YOUR INSTRUCTIONS = Transcribe each entry below exactly. Pictures do not go in the copy.

RECORD SET =
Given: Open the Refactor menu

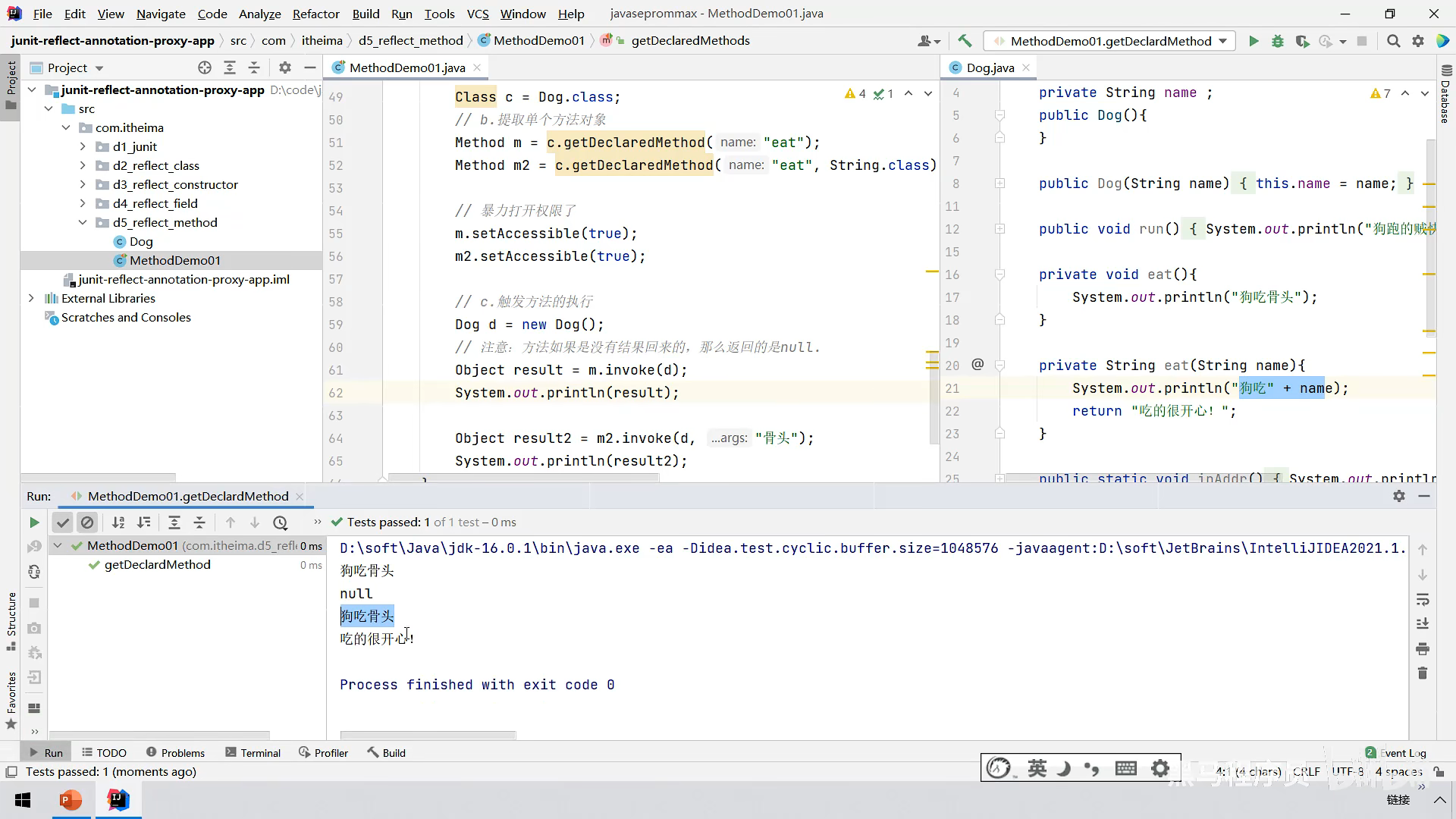Looking at the screenshot, I should point(315,14).
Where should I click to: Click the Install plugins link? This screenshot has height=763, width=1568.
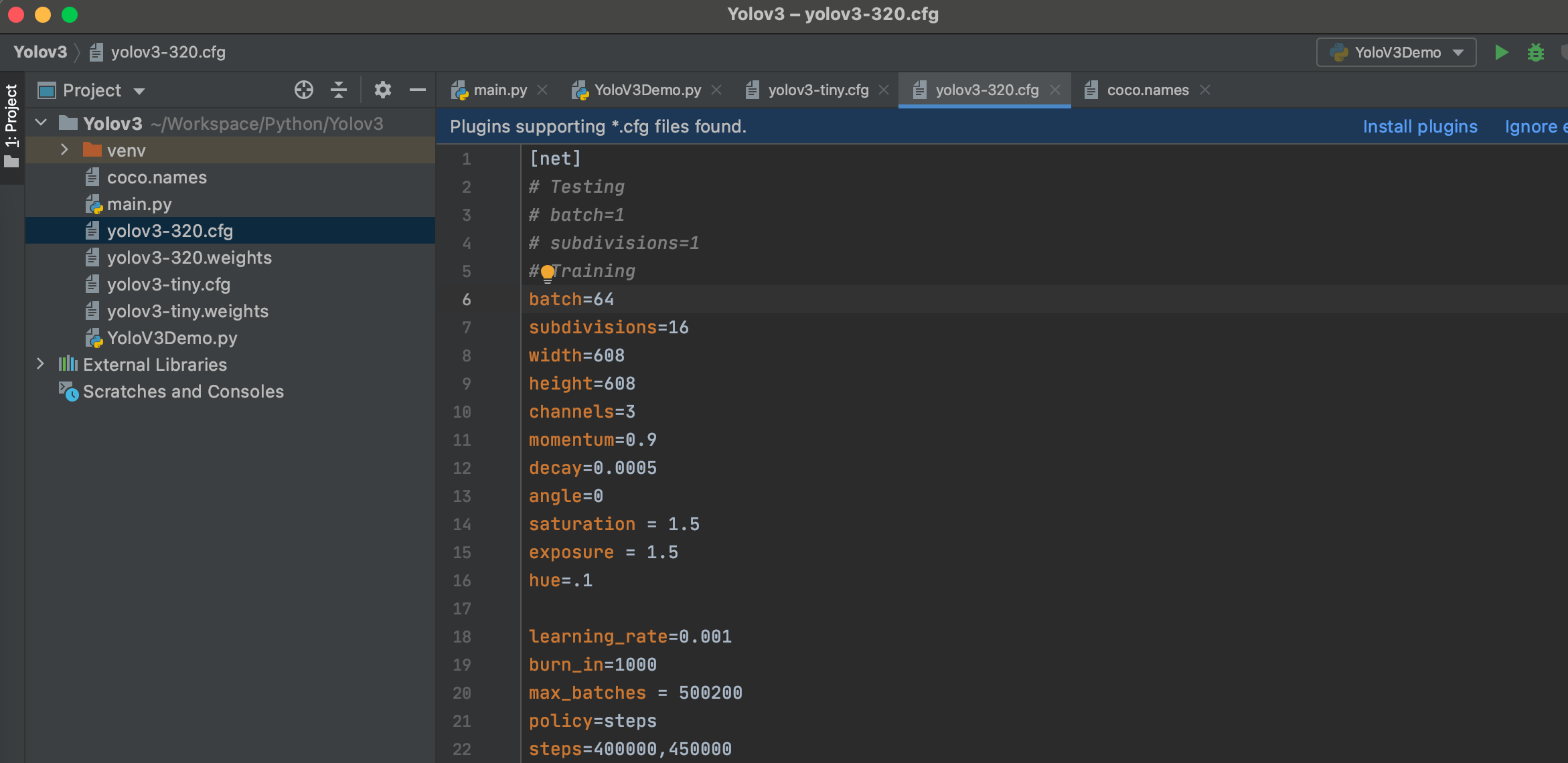(x=1420, y=126)
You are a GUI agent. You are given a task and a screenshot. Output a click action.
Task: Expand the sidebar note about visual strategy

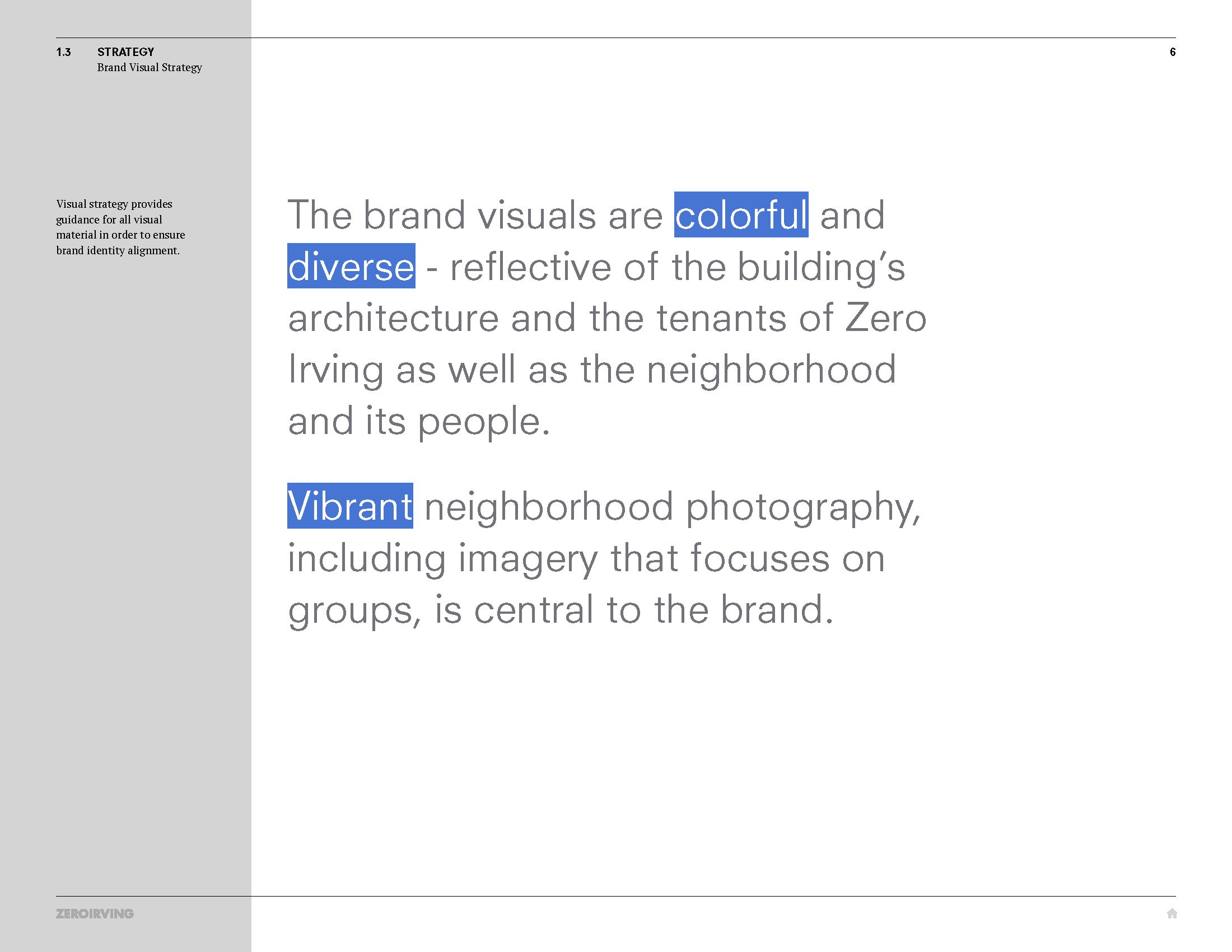(x=122, y=227)
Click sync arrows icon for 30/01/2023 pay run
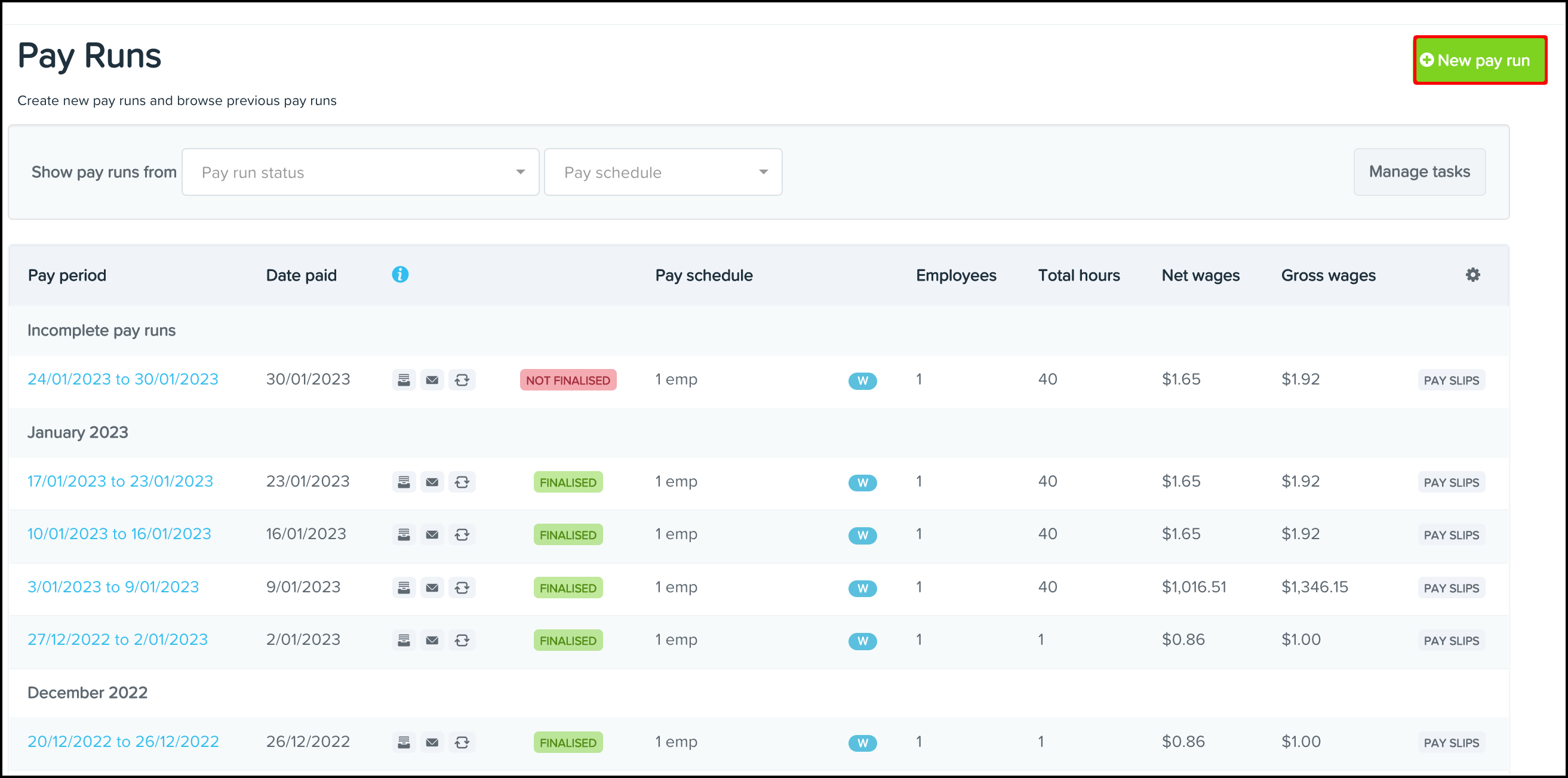 [462, 380]
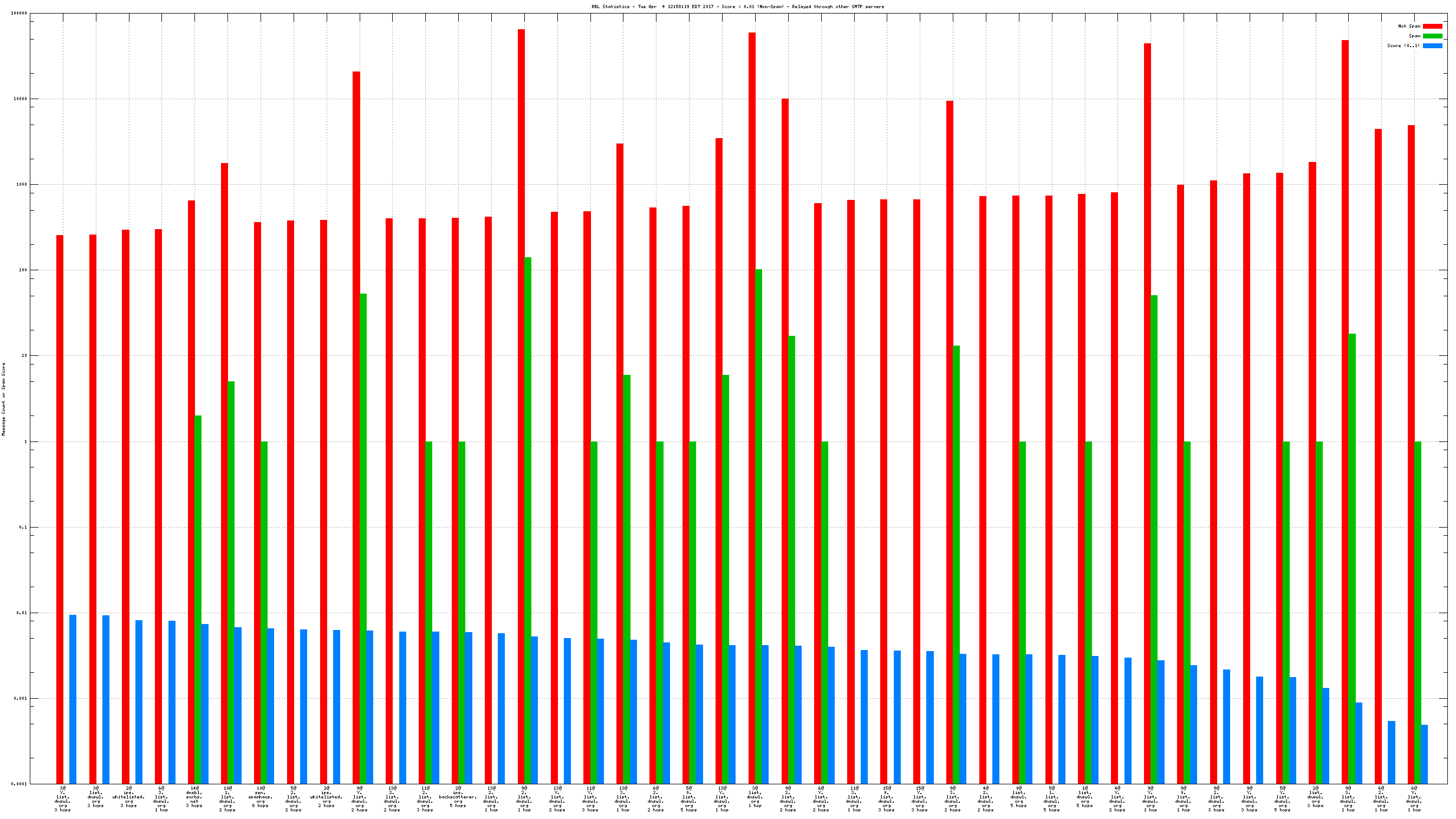The height and width of the screenshot is (819, 1456).
Task: Click the red Not Spam legend swatch
Action: coord(1432,26)
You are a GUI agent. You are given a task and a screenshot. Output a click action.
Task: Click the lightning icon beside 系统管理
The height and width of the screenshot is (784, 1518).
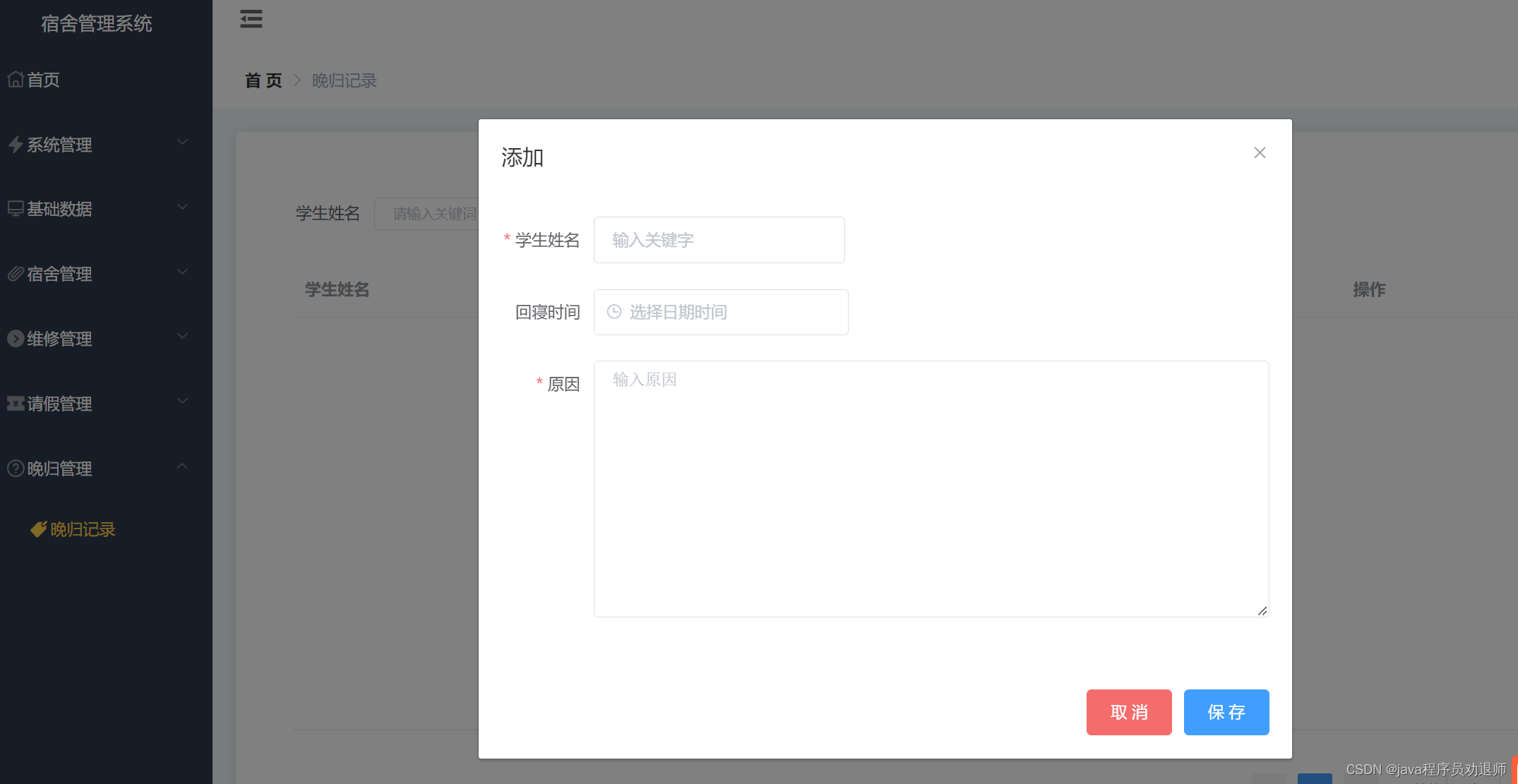(16, 144)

RESPONSE TO THE TASK =
Given: Open the Refactor menu

Looking at the screenshot, I should point(315,14).
Where should I click to: Click the Install plugins link? This screenshot has height=763, width=1568.
(x=1420, y=126)
You are a GUI agent. You are given a task and a screenshot. Output a click action.
Task: Expand the sidebar note about visual strategy

(x=122, y=227)
Click sync arrows icon for 30/01/2023 pay run
 [462, 380]
The height and width of the screenshot is (819, 1456).
Task: Click the red Not Spam legend swatch
Action: coord(1432,26)
You are a GUI agent. You are given a task and a screenshot. Output a click action.
Task: Click the lightning icon beside 系统管理
The height and width of the screenshot is (784, 1518).
(16, 144)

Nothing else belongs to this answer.